# Brief
Please change "image size" to "screenshot size" throughout the records below and give them again with everything else unchanged. Leave the pictures out of your answer.
* * * * *
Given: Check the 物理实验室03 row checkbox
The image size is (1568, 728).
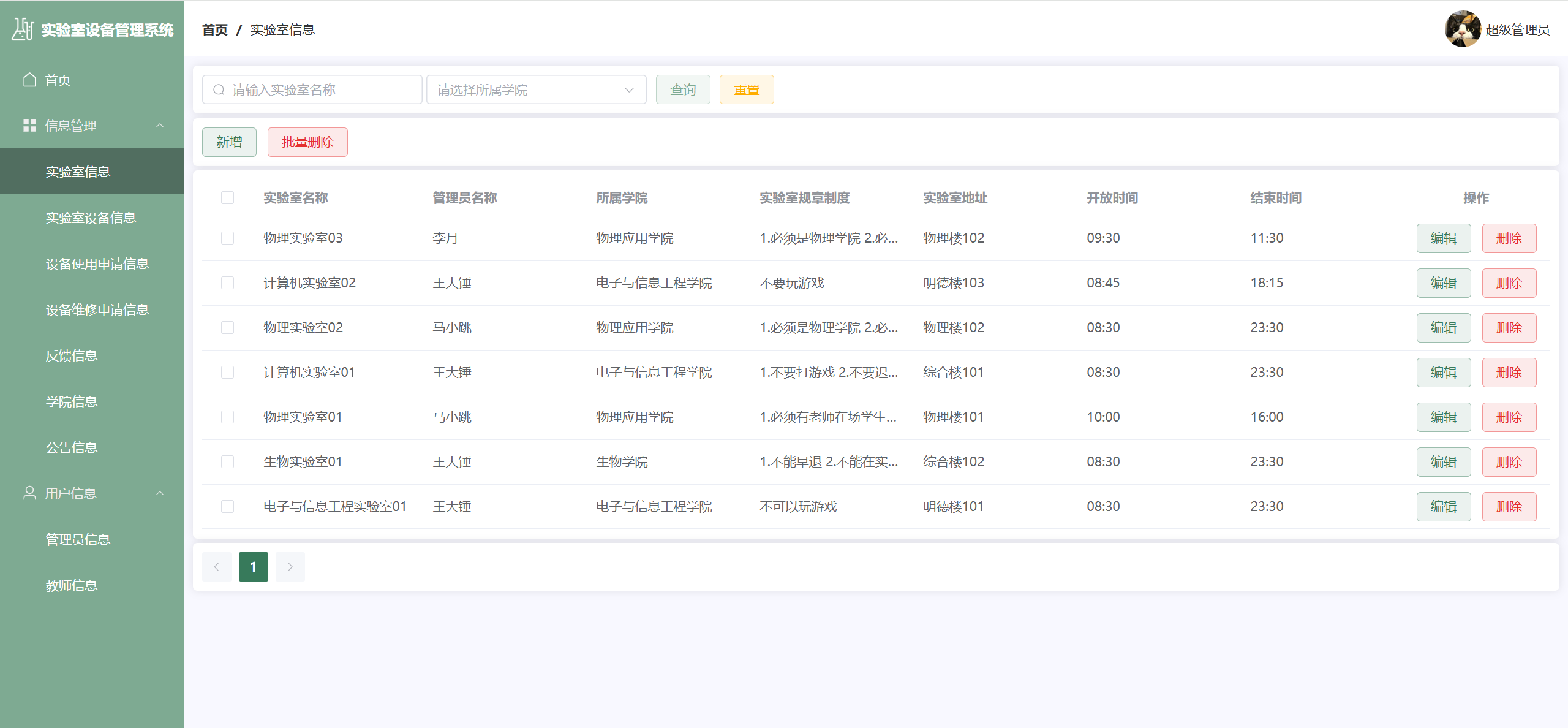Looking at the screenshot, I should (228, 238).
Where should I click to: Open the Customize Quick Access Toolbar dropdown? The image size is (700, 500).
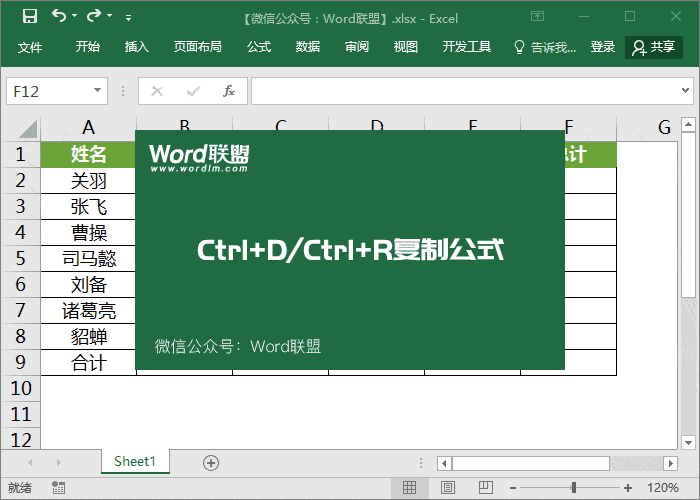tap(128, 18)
* * * * *
# Answer for the task
Given: Check the 物理实验室03 row checkbox
The screenshot size is (1568, 728).
Looking at the screenshot, I should (228, 238).
Where should I click to: Open the Customize Quick Access Toolbar dropdown? The screenshot size is (700, 500).
tap(128, 18)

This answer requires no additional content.